Digitisation is fundamentally about enabling wider access to documents, not preserving them. As anyone who remembers the days of Zip drives or Betamax tapes can tell you, storage media change. Files become corrupt or unreadable. Scanning technology improves, rendering the high-resolution images of the past blurry and unusable by comparison. The recent hacking fiasco at the British Library — which has rendered all its online systems (including their vast collection of digitised documents) inaccessible for months — should tell anyone who cares to know how fragile digital archives are. The MoJ may claim that once digitised, these documents will be “preserved forever”, but reality tells a different story.

Paper documents, on the other hand, will last pretty much indefinitely if properly stored, and never become obsolete. I’ve handled paper documents from the 15th century that are still as fresh as the day they were written. Medieval parchment and vellum documents can last even longer — as of course can papyrus. The Dead Sea Scrolls, written as early as the third century BC, were still perfectly legible when discovered in the 1940s. Try burying a USB drive in the desert for two millennia and see how far you get.

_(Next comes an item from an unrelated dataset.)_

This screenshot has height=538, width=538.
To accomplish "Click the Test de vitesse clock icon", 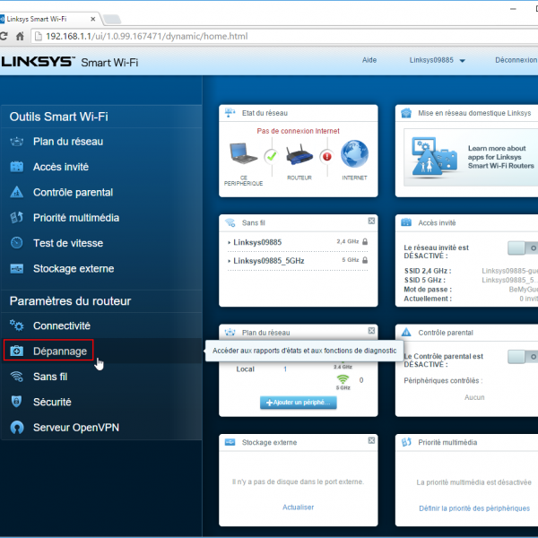I will click(16, 243).
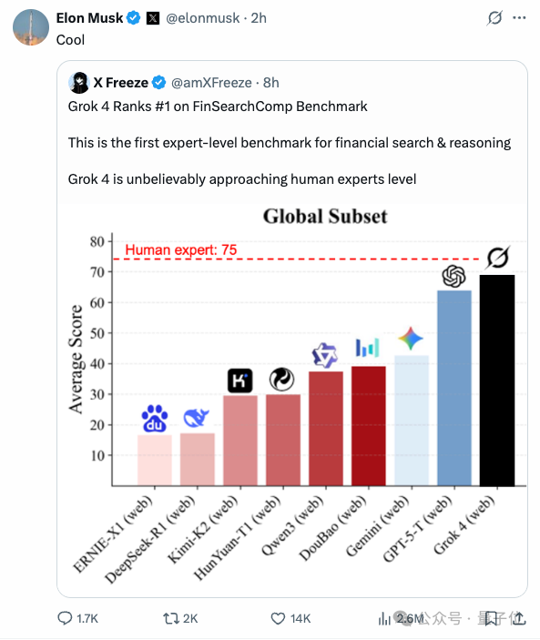This screenshot has height=640, width=540.
Task: Click X Freeze's verified badge
Action: [x=158, y=83]
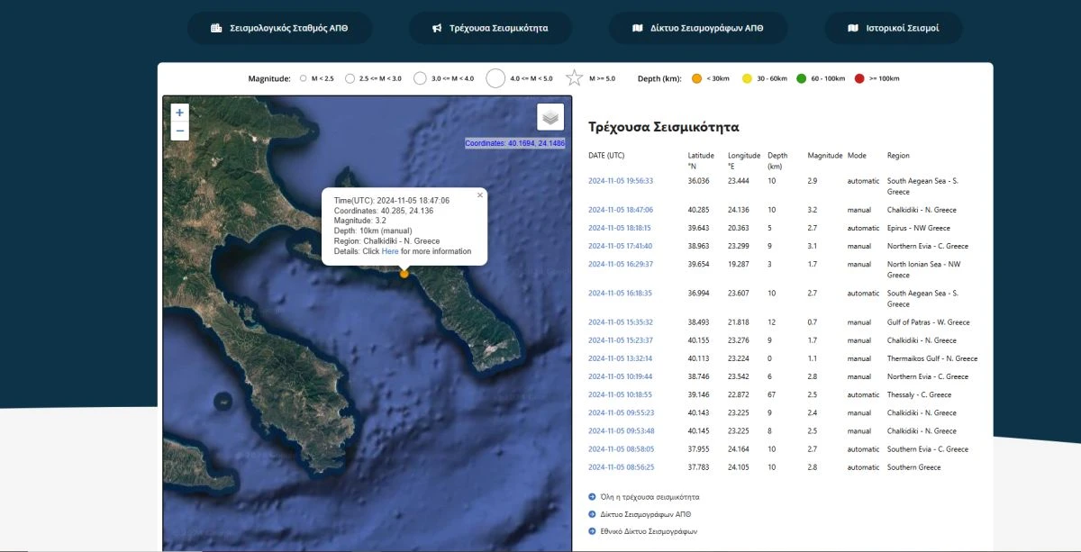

Scanning hundreds of thousands of sheets of paper is no small undertaking. Past projects (like the mass scanning of historical newspapers, which were also then thrown away) have produced uneven results, not least because no human being can sit in front of a scanner eight hours a day and take as much care with the last paper they scan as they did with the first. Historians like me who have worked with digitised documents will confirm that scans can often be illegible and require recourse to the original manuscript or document in order to determine what the thing actually says. Unless, of course, those originals have been thrown out. Colleagues who try and fail to read newspapers of the 1970s from rapidly decaying microfilms (the cutting-edge technology of their day) can tell you precisely why the MoJ plan is such a disastrous idea.

This great push to destroy the nation’s historical record comes, as many of the worst ideas do, in the name of cost-cutting

This great push to destroy the nation’s historical record comes, as many of the worst ideas do, in the name of cost-cutting. Of course, cost-cutting is the last thing this project will achieve. Digital documents require servers to store them, networking to connect them to the internet, staff to maintain the machines and databases, and massive amounts of electricity and water to keep the whole enterprise humming. Servers and storage drives will need to be replaced as they come to the end of their useful lives, further adding to the costs. Those costs grow as the digitised archive grows — and unlike with paper archives, the documents disappear instantaneously if those bills are not paid. At each replacement cycle, there is the possibility of more data getting lost or purged.

Despite the costs, digitising our nation’s probate records is a good thing, which if done properly will enable researchers unprecedented access to material. As Richard Ovenden of Oxford University said, “The cost of storage of originals, and the cost of digital access should be regarded as part of the infrastructure of an open society.” It’s been postulated that, having committed to such a programme, the MoJ must have realised how expensive the undertaking was and decided to save a few pennies by junking the physical records after scanning them. Perhaps their grandmothers never taught them the phrase “penny wise, pound foolish” — but it’s time they learnt it. Of course, they might have learnt it had they done an impact assessment of the project — but no such assessment was done. The cost savings are merely assumed, and never mind the impact on historical research.

The proposed mass destruction of our nation’s probate records archive is a colossally short-sighted exercise in culturally and historically illiterate cost-cutting, which will achieve the opposite of the purpose for which it was intended, whilst making everything permanently worse. Par for the course with this Government, you may think, but at least in this instance there’s still time to stop it.